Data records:
* * * *
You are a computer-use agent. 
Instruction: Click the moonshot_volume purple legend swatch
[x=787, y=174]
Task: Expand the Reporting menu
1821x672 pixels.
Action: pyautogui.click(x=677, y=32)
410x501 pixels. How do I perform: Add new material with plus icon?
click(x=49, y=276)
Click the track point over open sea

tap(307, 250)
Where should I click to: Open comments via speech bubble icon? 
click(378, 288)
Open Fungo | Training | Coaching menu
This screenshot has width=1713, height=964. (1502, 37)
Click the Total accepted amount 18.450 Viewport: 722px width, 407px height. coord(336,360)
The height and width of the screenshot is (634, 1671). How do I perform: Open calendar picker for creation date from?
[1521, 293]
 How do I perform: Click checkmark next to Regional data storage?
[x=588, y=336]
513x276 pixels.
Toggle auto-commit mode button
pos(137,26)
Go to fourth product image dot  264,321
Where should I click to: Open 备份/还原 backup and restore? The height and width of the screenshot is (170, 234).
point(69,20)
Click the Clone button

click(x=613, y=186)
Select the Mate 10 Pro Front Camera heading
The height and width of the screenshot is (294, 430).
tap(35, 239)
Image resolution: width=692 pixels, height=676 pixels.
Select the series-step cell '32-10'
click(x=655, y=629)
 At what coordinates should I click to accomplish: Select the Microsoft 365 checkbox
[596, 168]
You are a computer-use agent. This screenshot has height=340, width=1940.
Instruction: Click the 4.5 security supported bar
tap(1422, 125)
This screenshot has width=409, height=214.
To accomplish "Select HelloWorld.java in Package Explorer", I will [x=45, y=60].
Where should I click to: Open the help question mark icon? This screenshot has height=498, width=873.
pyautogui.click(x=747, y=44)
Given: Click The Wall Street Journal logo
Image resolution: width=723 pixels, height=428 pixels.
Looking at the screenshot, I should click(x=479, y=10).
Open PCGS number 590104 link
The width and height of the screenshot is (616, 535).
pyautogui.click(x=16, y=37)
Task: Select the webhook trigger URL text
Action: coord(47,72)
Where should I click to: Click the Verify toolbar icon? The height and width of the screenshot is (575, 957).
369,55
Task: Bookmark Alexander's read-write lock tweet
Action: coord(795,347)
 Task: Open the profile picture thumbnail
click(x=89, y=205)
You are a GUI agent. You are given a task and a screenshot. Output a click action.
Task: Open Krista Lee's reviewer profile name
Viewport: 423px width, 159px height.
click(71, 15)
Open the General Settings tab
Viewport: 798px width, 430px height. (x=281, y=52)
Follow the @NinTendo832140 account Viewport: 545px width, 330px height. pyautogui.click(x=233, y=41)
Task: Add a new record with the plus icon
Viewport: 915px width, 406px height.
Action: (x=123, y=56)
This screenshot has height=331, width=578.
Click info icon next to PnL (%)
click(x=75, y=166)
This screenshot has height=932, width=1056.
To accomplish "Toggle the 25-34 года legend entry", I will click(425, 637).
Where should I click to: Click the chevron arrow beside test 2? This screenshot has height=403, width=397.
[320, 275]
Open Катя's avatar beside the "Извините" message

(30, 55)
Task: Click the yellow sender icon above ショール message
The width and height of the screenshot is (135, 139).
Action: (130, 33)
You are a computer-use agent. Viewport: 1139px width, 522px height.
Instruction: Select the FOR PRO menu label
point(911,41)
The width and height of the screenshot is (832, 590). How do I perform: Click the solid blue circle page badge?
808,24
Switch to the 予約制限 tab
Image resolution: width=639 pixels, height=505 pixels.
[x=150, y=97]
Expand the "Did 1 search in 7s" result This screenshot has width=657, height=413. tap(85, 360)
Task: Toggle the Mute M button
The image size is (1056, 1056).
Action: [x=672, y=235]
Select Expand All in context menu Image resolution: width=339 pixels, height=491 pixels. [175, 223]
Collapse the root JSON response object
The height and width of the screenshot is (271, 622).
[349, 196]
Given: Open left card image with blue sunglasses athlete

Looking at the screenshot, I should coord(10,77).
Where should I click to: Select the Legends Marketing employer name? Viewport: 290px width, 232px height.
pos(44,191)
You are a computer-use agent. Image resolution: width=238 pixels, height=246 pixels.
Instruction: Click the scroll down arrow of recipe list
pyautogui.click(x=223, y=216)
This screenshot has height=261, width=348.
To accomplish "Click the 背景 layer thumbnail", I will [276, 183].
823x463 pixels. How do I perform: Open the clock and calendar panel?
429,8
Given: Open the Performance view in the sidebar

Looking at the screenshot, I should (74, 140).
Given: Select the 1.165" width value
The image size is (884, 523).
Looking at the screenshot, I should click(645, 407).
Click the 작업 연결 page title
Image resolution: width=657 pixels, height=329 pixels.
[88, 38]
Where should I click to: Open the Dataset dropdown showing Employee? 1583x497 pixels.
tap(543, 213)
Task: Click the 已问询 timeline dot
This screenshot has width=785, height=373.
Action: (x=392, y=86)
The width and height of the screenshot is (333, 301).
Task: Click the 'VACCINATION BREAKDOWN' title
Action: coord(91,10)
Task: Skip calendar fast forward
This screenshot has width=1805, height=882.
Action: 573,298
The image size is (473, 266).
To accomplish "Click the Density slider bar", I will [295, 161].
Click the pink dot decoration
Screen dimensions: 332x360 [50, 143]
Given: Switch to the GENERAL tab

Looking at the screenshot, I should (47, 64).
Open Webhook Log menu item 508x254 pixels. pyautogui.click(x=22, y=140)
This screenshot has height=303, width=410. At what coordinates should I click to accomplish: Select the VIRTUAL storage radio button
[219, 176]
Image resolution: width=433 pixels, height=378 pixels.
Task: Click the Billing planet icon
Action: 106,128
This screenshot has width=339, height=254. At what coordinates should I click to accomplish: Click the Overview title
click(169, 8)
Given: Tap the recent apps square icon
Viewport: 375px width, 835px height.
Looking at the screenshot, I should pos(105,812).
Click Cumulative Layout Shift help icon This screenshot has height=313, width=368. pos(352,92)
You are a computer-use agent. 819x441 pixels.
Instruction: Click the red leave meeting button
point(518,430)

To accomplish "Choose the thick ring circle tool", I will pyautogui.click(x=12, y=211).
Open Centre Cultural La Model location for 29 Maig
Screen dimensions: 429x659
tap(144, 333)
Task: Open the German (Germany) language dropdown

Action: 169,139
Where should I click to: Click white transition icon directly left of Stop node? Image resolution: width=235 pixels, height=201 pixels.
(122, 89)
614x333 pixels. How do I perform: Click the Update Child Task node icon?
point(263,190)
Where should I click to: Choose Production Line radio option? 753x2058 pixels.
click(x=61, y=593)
* * * *
EXERCISE PROMPT:
Reproduce exactly the lines above from the line with "Where should I click to: Open 备份/还原" to the line with "Given: Click The Wall Street Journal logo", including both, and add nothing.

COMPLETED TASK:
Where should I click to: Open 备份/还原 backup and restore? The height and width of the screenshot is (170, 234).
point(69,20)
Click the Clone button

click(x=613, y=186)
Select the Mate 10 Pro Front Camera heading
The height and width of the screenshot is (294, 430).
tap(35, 239)
Image resolution: width=692 pixels, height=676 pixels.
Select the series-step cell '32-10'
click(x=655, y=629)
 At what coordinates should I click to accomplish: Select the Microsoft 365 checkbox
[596, 168]
You are a computer-use agent. This screenshot has height=340, width=1940.
Instruction: Click the 4.5 security supported bar
tap(1422, 125)
This screenshot has width=409, height=214.
To accomplish "Select HelloWorld.java in Package Explorer", I will [x=45, y=60].
Where should I click to: Open the help question mark icon? This screenshot has height=498, width=873.
pyautogui.click(x=747, y=44)
Given: Click The Wall Street Journal logo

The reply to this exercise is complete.